Material shown section start
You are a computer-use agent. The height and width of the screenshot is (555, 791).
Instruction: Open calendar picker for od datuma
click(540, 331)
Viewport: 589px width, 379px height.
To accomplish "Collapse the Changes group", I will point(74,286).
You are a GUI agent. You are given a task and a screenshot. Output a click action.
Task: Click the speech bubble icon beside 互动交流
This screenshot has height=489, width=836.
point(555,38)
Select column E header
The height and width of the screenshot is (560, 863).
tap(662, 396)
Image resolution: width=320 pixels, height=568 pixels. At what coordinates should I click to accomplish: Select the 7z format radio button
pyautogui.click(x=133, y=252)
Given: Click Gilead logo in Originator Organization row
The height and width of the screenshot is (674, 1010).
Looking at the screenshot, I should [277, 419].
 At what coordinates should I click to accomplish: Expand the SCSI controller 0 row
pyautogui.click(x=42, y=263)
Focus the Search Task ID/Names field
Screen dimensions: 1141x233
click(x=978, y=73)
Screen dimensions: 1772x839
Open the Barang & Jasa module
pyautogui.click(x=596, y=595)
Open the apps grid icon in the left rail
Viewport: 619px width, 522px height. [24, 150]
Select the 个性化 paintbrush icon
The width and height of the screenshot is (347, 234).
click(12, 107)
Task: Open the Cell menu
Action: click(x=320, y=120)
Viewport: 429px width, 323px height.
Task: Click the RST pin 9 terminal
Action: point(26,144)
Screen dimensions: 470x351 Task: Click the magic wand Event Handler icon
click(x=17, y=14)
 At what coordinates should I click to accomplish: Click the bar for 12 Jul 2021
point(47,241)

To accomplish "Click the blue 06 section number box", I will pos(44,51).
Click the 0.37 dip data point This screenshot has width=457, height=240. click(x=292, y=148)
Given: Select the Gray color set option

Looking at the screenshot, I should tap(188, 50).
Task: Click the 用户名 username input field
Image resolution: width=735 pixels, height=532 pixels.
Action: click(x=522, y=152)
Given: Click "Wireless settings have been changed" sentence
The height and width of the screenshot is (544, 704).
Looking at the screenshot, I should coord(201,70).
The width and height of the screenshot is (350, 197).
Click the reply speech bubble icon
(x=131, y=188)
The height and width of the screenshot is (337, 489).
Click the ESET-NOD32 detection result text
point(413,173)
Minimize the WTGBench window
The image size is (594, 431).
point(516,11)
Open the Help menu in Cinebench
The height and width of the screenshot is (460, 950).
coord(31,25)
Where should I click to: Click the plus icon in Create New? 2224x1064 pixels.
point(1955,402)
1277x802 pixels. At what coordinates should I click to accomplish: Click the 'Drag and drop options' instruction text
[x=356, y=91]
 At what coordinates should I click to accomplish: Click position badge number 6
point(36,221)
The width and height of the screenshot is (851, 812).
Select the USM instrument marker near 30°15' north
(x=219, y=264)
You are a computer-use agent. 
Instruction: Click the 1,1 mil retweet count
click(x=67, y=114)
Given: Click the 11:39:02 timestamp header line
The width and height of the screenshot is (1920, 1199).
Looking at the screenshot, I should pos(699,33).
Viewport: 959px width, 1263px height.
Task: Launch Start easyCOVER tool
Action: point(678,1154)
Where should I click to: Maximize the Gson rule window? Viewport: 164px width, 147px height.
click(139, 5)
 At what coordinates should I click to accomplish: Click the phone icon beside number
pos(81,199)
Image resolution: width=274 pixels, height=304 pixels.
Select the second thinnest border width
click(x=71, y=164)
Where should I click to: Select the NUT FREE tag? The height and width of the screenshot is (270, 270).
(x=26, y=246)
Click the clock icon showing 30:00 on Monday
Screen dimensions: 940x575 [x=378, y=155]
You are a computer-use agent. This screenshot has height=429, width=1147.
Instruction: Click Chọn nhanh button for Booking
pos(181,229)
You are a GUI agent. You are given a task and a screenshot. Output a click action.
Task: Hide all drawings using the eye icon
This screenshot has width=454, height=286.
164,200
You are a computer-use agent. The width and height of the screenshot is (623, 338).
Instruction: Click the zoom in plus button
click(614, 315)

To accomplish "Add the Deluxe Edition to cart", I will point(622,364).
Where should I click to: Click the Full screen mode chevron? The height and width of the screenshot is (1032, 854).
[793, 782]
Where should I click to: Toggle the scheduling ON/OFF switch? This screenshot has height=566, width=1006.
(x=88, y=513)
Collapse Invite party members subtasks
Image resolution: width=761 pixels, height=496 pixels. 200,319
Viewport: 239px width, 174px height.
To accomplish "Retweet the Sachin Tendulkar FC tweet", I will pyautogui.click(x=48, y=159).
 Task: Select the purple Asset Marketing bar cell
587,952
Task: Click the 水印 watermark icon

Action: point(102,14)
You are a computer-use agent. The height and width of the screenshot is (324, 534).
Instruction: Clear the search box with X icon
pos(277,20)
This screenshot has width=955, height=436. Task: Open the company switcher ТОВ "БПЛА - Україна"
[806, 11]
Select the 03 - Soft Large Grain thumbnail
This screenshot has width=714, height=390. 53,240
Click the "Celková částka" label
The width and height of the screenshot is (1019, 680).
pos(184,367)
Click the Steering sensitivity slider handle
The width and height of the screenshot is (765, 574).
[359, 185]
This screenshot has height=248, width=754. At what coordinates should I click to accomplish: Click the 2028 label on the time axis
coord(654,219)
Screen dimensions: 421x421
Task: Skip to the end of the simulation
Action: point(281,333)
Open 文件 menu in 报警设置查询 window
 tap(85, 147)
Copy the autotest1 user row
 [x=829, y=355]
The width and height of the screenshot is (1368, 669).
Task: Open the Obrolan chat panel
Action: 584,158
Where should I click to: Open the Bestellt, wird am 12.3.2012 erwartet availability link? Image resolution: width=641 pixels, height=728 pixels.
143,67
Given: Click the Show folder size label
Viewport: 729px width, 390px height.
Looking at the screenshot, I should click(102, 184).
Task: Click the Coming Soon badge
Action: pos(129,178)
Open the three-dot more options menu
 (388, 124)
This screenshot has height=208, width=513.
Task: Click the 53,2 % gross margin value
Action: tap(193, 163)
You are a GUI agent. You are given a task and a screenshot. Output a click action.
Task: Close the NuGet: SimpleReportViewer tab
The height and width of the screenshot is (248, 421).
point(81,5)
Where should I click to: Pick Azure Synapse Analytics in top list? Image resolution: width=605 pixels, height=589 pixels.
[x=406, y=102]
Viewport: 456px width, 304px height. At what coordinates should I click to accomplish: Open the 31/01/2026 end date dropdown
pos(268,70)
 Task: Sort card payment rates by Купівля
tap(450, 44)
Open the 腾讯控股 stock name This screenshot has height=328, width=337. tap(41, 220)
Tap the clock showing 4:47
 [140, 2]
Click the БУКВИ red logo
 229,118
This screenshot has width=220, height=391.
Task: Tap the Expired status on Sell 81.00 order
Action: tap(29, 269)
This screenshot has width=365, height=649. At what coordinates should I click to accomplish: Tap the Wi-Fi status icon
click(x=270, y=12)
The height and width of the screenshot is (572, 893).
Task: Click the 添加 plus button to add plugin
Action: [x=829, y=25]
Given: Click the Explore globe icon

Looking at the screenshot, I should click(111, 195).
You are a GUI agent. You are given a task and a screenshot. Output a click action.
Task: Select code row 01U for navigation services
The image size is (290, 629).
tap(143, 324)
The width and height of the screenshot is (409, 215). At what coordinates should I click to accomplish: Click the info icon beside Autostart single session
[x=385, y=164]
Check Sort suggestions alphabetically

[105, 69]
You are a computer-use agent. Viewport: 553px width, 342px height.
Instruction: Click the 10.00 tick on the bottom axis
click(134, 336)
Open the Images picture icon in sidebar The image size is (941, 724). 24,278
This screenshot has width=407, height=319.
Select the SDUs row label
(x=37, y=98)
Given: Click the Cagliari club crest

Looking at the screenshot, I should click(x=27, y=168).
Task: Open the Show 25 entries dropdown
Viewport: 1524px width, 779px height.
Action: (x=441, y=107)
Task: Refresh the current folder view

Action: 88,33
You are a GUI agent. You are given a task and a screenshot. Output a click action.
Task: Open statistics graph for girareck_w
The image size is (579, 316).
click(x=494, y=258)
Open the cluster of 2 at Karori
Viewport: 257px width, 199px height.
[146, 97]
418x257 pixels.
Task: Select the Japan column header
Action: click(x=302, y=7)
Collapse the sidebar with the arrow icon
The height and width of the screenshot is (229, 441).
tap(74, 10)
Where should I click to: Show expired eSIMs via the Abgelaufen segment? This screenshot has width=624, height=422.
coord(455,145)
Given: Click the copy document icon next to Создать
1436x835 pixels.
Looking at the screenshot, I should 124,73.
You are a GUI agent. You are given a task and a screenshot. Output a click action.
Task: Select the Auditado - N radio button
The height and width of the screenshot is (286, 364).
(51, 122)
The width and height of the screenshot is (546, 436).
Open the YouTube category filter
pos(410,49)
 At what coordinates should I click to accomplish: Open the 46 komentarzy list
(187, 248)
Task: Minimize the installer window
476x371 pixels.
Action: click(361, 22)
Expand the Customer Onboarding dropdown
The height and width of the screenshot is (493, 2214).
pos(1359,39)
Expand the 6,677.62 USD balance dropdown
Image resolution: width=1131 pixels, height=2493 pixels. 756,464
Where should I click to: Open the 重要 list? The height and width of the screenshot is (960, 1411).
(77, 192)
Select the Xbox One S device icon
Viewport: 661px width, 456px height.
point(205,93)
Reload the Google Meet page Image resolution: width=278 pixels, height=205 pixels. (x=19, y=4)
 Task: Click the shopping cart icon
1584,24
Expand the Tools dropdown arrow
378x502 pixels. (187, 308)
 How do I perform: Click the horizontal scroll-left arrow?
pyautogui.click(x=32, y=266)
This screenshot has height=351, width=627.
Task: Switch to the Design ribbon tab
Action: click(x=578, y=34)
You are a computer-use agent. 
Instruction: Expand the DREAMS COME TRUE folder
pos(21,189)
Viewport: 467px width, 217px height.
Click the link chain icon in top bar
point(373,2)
Material shown section end
Set down, from the entries above, exactly the lines from the one with "Instruction: Open calendar" up to and including the one with "Screen dimensions: 1772x839", and no other lines.

→ Solution for this problem
Instruction: Open calendar picker for od datuma
click(540, 331)
Viewport: 589px width, 379px height.
To accomplish "Collapse the Changes group", I will point(74,286).
You are a GUI agent. You are given a task and a screenshot. Output a click action.
Task: Click the speech bubble icon beside 互动交流
This screenshot has height=489, width=836.
point(555,38)
Select column E header
The height and width of the screenshot is (560, 863).
tap(662, 396)
Image resolution: width=320 pixels, height=568 pixels. At what coordinates should I click to accomplish: Select the 7z format radio button
pyautogui.click(x=133, y=252)
Given: Click Gilead logo in Originator Organization row
The height and width of the screenshot is (674, 1010).
Looking at the screenshot, I should [277, 419].
 At what coordinates should I click to accomplish: Expand the SCSI controller 0 row
pyautogui.click(x=42, y=263)
Focus the Search Task ID/Names field
Screen dimensions: 1141x233
click(x=978, y=73)
Screen dimensions: 1772x839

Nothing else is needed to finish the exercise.